Disclosure statement

J.D.L. and A.M.R. are inventors of patents or patent applications that describe the use of complement inhibitors for therapeutic purposes, some of which are developed by Amyndas Pharmaceuticals. J.D.L. is the founder of Amyndas Pharmaceuticals, which is developing complement inhibitors, including third-generation compstatin analogues such as AMY-101, for the treatment of complement-mediated diseases. J.D.L. is also the inventor of the compstatin technology licensed to Apellis Pharmaceuticals [4(1MeW)7W, also known as POT-4 and APL-1 and PEGylated derivatives such as APL-2]. A.M.R. has received research support from Alexion, Alnylam, Rapharma and Novartis; A.M.R. has received lecture fees and serves as member of an investigator board for Alexion, Novartis and Roche. AMR is involved as an investigator in clinical trials evaluating the following agents: TT30, ALXN1210, SKY59, ACH-4471, LNP023 and AMY-101. The rest of the authors have no competing interests.

Figures

Figure 1
Figure 1. Schematic overview of the complement activation cascade illustrating targets for therapeutic modulation in PNH

Complement activation via any of the three pathways (Classical, CP, alternative, AP or lectin pathway, LP) triggers a cascade of proteolytic reactions that converge at the cleavage of the central component, C3, by short-lived enzymatic complexes, termed C3 convertases of the CP (C4b3b) or AP (C3bBb).

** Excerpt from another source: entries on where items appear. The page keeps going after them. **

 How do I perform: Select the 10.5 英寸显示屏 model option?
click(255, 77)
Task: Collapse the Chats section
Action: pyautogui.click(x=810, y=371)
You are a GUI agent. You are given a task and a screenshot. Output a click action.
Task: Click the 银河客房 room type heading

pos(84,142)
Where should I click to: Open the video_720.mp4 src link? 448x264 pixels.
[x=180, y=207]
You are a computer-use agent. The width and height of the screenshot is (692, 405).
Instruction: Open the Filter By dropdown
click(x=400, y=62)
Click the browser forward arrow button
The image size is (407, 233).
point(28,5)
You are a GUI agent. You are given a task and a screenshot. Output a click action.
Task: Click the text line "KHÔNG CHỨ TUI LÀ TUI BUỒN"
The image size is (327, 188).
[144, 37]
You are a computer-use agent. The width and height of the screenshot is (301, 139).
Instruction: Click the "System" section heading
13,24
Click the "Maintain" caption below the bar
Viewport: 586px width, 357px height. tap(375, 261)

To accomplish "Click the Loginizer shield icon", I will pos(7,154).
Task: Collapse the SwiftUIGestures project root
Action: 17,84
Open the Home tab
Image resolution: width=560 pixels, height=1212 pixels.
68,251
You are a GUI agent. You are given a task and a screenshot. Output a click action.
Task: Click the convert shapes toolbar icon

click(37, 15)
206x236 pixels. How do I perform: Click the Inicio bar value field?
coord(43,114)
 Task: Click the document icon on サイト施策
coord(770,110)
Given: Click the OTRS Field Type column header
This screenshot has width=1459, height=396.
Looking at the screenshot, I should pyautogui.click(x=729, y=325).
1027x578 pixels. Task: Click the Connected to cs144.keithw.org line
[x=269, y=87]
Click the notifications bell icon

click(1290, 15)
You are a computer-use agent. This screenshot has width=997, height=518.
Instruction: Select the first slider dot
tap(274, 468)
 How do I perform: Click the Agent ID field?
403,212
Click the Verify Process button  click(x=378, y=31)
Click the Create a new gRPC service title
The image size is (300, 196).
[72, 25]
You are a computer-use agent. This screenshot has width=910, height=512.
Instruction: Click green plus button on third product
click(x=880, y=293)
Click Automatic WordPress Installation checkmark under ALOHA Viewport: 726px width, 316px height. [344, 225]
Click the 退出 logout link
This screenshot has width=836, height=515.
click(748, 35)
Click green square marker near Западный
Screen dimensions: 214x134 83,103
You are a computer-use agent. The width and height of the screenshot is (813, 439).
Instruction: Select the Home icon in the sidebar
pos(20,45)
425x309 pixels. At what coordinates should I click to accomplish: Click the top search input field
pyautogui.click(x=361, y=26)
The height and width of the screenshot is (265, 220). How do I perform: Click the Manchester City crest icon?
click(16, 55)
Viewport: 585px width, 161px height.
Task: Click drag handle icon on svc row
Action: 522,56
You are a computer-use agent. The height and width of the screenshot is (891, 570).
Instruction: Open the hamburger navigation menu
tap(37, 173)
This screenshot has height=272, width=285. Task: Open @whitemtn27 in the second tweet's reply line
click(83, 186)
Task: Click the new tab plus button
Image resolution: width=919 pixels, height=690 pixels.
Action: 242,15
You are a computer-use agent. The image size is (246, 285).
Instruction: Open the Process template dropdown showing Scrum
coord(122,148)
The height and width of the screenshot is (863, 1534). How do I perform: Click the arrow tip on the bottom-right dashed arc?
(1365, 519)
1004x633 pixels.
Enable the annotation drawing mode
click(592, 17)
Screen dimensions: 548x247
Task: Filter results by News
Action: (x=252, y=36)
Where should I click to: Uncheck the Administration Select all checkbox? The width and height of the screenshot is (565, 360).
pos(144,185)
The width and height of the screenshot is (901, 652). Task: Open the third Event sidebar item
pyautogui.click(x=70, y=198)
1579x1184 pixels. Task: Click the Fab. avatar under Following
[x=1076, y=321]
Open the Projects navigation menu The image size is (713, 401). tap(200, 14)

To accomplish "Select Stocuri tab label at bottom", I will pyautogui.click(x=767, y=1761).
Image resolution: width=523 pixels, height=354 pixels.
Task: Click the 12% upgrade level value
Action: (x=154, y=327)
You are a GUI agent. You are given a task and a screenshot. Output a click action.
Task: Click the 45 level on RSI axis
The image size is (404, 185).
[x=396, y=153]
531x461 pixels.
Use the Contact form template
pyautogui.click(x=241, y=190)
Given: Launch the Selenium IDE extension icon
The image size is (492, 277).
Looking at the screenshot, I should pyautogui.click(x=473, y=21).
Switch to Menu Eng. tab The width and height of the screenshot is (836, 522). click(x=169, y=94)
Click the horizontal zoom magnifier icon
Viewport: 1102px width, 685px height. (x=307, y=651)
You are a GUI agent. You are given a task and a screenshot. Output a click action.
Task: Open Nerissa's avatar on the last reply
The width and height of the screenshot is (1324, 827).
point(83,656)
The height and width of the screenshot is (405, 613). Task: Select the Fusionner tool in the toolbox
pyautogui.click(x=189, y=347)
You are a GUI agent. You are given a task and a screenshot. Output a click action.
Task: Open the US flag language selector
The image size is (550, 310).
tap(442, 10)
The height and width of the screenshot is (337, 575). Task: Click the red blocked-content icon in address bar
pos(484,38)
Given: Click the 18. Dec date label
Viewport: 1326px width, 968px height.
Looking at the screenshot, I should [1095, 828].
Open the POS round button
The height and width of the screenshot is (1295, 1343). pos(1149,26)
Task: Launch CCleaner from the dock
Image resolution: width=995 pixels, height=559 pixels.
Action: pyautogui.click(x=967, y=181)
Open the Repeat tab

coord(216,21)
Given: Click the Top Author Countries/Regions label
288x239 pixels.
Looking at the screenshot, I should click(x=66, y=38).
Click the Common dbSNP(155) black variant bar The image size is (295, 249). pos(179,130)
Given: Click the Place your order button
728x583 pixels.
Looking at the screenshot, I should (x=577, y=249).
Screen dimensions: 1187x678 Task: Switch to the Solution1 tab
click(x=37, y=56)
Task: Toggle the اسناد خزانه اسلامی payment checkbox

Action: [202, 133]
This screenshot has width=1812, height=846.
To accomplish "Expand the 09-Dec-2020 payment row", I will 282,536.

In the absence of the GPI-linked AP regulator DAF/CD55, PNH erythrocytes undergo uncontrollable C3 opsonization that leads to C3b deposition at high surface densities. This AP-amplified opsonic turnover triggers C5 convertase activity that leads to MAC assembly on target cells. In the absence of CD59, regulation of MAC formation on PNH erythrocytes is impaired and consequently this persistent C3 opsonization culminates in chronic, MAC-mediated intravascular hemolysis, one of the cardinal clinical manifestations of PNH. In the era of eculizumab treatment, C3-mediated extravascular hemolysis of C3-opsonized PNH cells in the hepatosplenic compartment has emerged as a significant unmet clinical need for PNH patients who are suboptimal responders to anti-C5 therapy. Furthermore, a fraction of PNH patients may show incomplete response to eculizumab due to residual intravascular hemolysis which is attributed to pharmacodynamic or pharmacologic breakthrough during inhibitor dosing. These unmet needs have sparked the development of next-generation complement therapeutics that can modulate C3 or C5 activation and also target AP convertase activity (shown in callout boxes). In principle, C5 blockage results in complete abrogation of intravascular hemolysis without however affecting upstream AP dysregulation. Conceivably, the application of different anti-C5 agents (or their combination) may offer deeper terminal pathway inhibition and/or improved patient compliance through alternative dosing routes. Upstream complement intervention at the level of C3 is anticipated to afford broader inhibition of complement responses that drive PNH pathology. C3 inhibition can abrogate both intravascular and extravascular C3-mediated hemolysis while AP-targeted inhibitors can also afford broader coverage by controlling AP amplification and downstream effector generation.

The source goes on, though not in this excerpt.